Co-culture is a procedure aimed to improve the success of the IVF and to obtain high quality embryos growing in a culture medium, which provides the embryos with nutritional products, on top of a layer of granulosa or endometrial cells.
This culture medium promotes the development of high-quality embryos.
This procedure has been usually performed in some patients with history of unsuccessful IVF cycles due to extremely poor embryo quality.
What is Co-Culture?
A type of auxiliary nutrient medium prepared for the embryo using intrauterine cells is called co-culture. The most commonly used type of co-culture method is endometrial co-culture. In the endometrial co-culture method, a tissue sample is taken from the patient’s endometrium, that is, the uterine wall, on the 21st day of the menstrual period with the help of a cannula. This tissue sample can be frozen and stored for later use, or it can be cultured for use immediately at that time. It is possible to create an artificial intrauterine tissue by storing the tissue sample in a laboratory environment using special media. The embryos obtained can be transferred to be cultured on artificial uterine tissue.
During this time, some substances released by the uterine cells aim to nourish the embryo as in its natural environment and ensure better quality development. The co-culture medium, which contains the substances necessary for the development of the embryo, also contains substances that remove residues that may be harmful to the embryo from the embryo’s surroundings. The resulting embryos are usually transferred between the 5th and 6th days, known as the blastocyst stage. Co-culture can be used as an auxiliary technique in couples with recurrent IVF failures and those with slow and/or poor quality embryos.

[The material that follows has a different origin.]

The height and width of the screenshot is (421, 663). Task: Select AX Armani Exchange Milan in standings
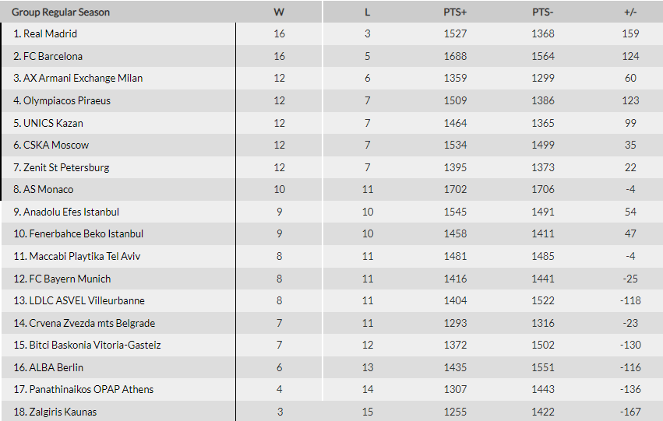point(83,79)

How is Co-Culture Applied?
Intrauterine tissue culture application has become a new source of hope for couples who cannot conceive despite repeated IVF treatments and whose embryos develop slowly and/or poorly.
Within the scope of co-culture application, a small tissue sample is taken from the uterus on the 21st day of the menstrual period and the tissue sample is separated in a laboratory environment. The cells are multiplied in devices that mimic their natural environment for approximately 20 to 30 days, in other words, until the day of egg collection. The fertilized eggs, or embryos, are placed in wells where the cells act as a cushion. Since the woman’s own endometrium, or intrauterine cells, are used during the application, AIDS, jaundice and other risky conditions can be ruled out.

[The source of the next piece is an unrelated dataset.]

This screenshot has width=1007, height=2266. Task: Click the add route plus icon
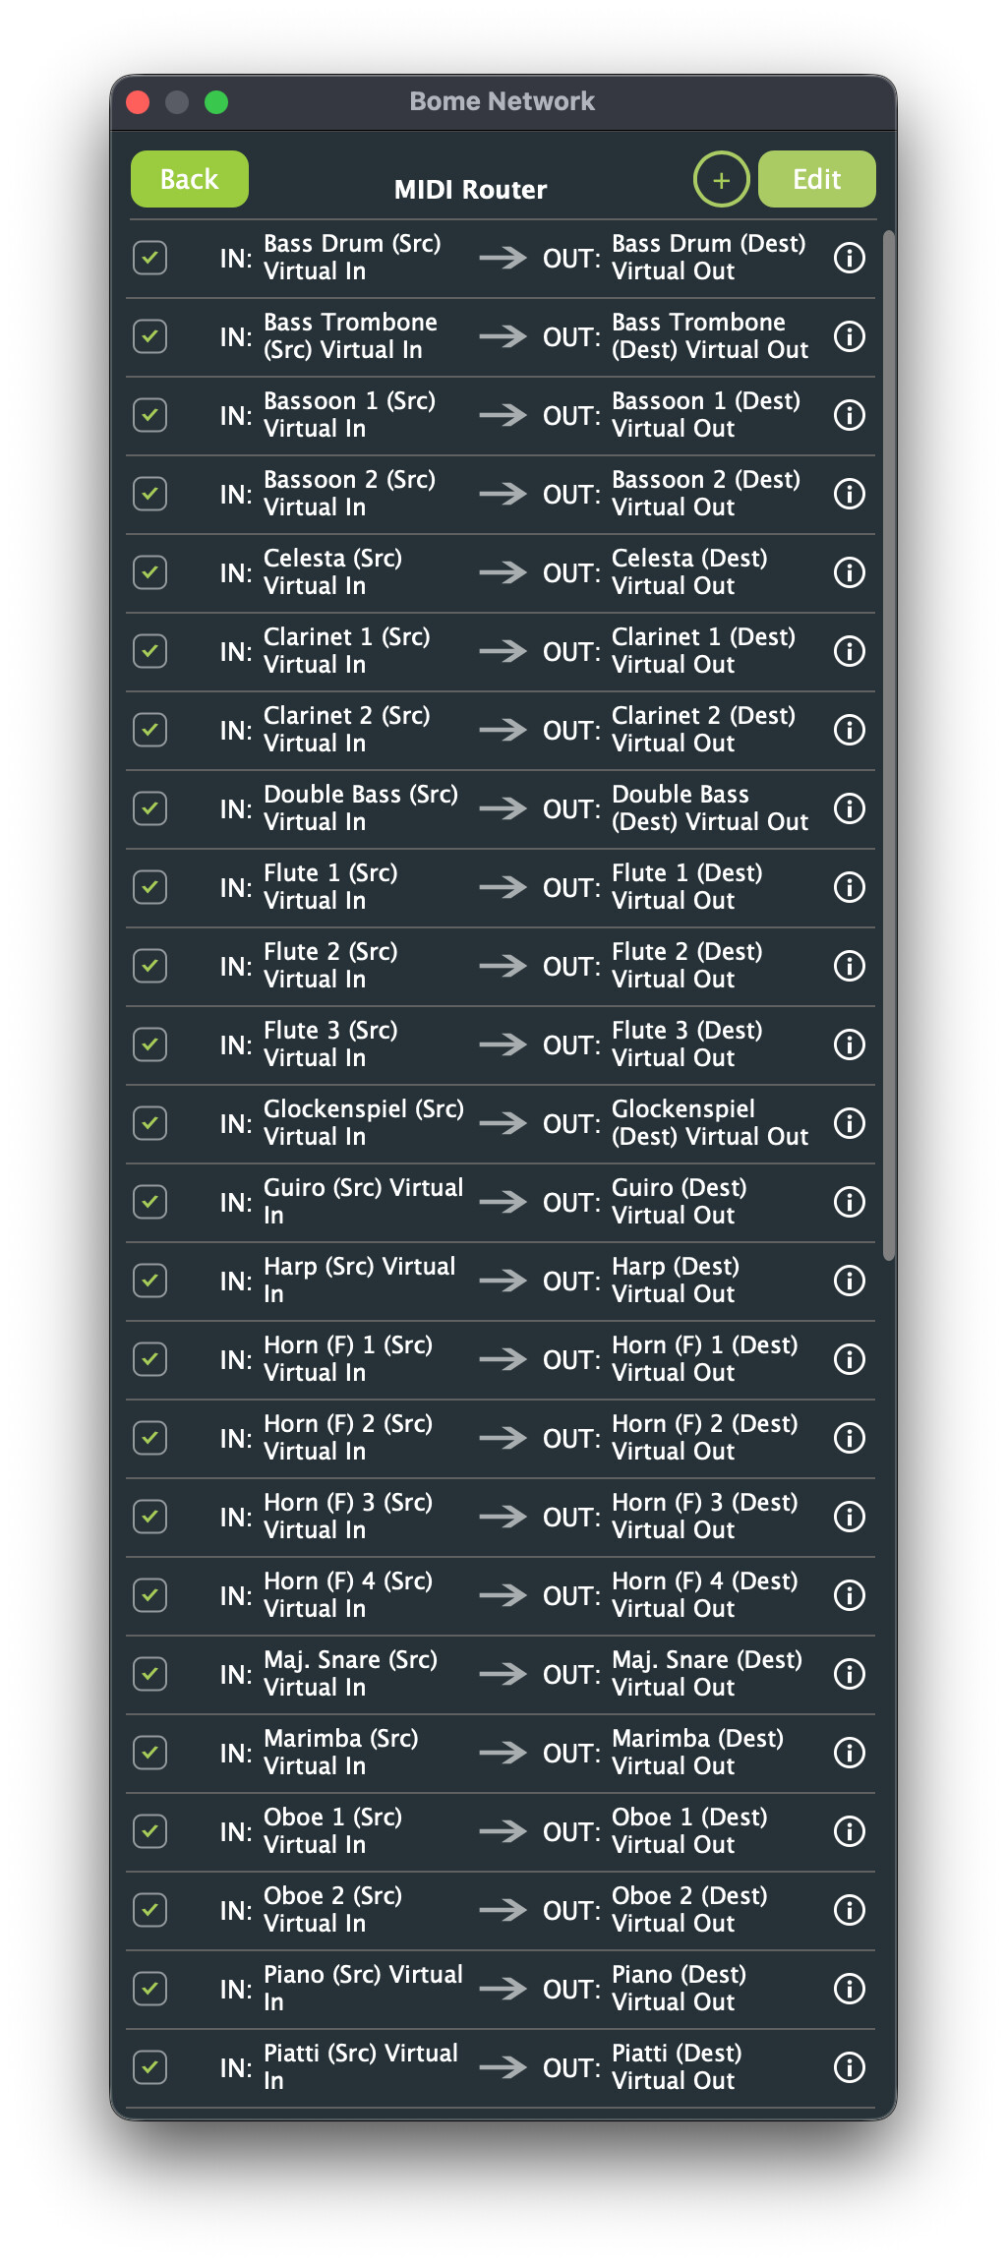tap(721, 180)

Due to their structural features, endometrial cells do not harm embryo development, but they also ensure the continuation of embryo development and increase the chance of growth. In a co-culture environment, the relationship between the embryo and the uterine tissue develops in a way similar to that in the body. The embryo and the expectant mother’s uterine wall cells meet and get used to each other. Co-culture is extremely rich in terms of the factors and proteins needed for embryo development. The growth factors and nutrients found in co-culture fluids also support embryo development.
The artificial culture medium offered ready for use for in vitro fertilization has limited growth factors and proteins. Therefore, co-culture is an alternative to ready-made culture fluids for patients who have failed repeated in vitro fertilization treatments. Since the preparation of endometrial co-culture requires intensive labor and technical infrastructure, personnel with expertise, experience and training in this field are needed.
While co-culture provides the rich nutrient medium needed for the development of the embryo, it also minimizes the damage of toxic wastes. It is believed that there is a positive chemical interaction between these cells taken from the mother’s uterus and the embryo. This interaction increases the chance of pregnancy by clinging to the uterus.